Según el texto sobre Moheno, ¿en qué año probablemente eliminó el gobierno la institución del jurado?

Texto dado:
####

La defensa de la opinión pública por parte de Moheno se basaba en una concepción racista de la sociedad. Sostenía que un jurado auténticamente independiente tenía que extraerse de una lista que representara el “nivel intelectual” de la sociedad mexicana: ni los intelectuales ni los “huarachudos” ignorantes,53 y sostenía que “la única forma posible de la democracia es el gobierno del pueblo por los mejores del pueblo”.54 La decadencia del sistema judicial era resultado del mestizaje que estaba “estrangulando la república”.55 Moheno, que había vivido en Cuba y Estados Unidos durante su exilio, aludía al “salvajismo africano” de los negros en la isla, quienes, aseguraba, mataban a niños blancos y se los comían. En sus textos, elogiaba al sur de Estados Unidos, donde “la ley de Lynch autoriza cierta clase de ejecuciones populares” como protección del honor de las mujeres blancas y como una representación directa de la soberanía popular —el mismo razonamiento que había utilizado el liberal Ignacio Ramírez seis décadas antes, cuando los juicios populares se propusieron por primera vez—.56 Otros autores mexicanos compartían el punto de vista de Moheno acerca de las jerarquías sociales, una visión fuertemente marcada por preconcepciones raciales, así como su rechazo conservador de la Revolución.57 El éxito de los discursos de Moheno probablemente orilló al gobierno a eliminar la institución en 1929.58 Si bien estas ideas no condujeron a ideologías fascistas similares a las que se estaban desarrollando en otros países, en México dejaron un legado menos abierto pero más resiliente de escepticismo generalizado hacia el sistema judicial y la policía, y de tolerancia al castigo extrajudicial.

####

Bloque de datos:
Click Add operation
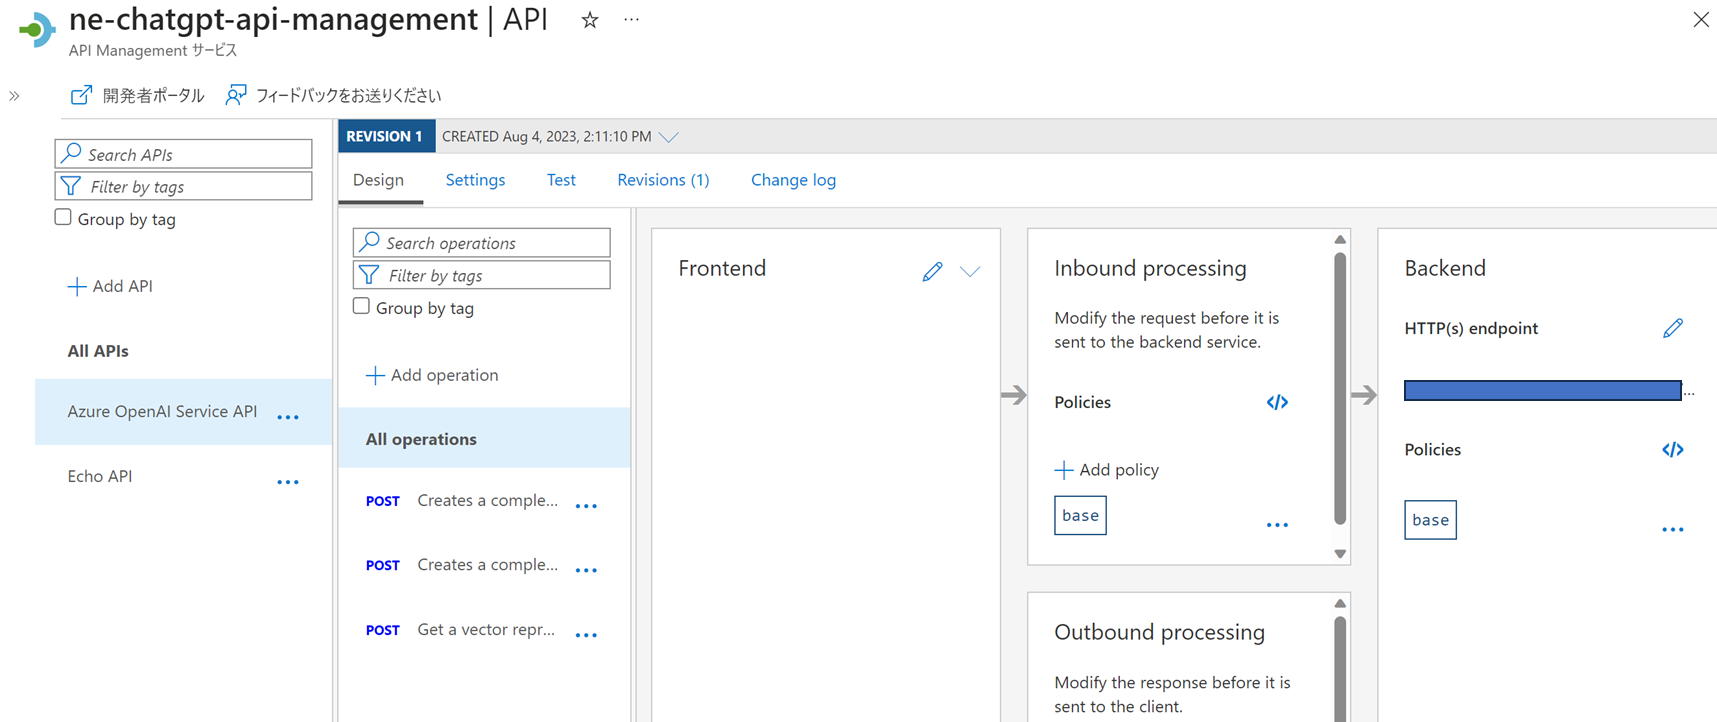 tap(432, 375)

####

Respuesta: En 1929.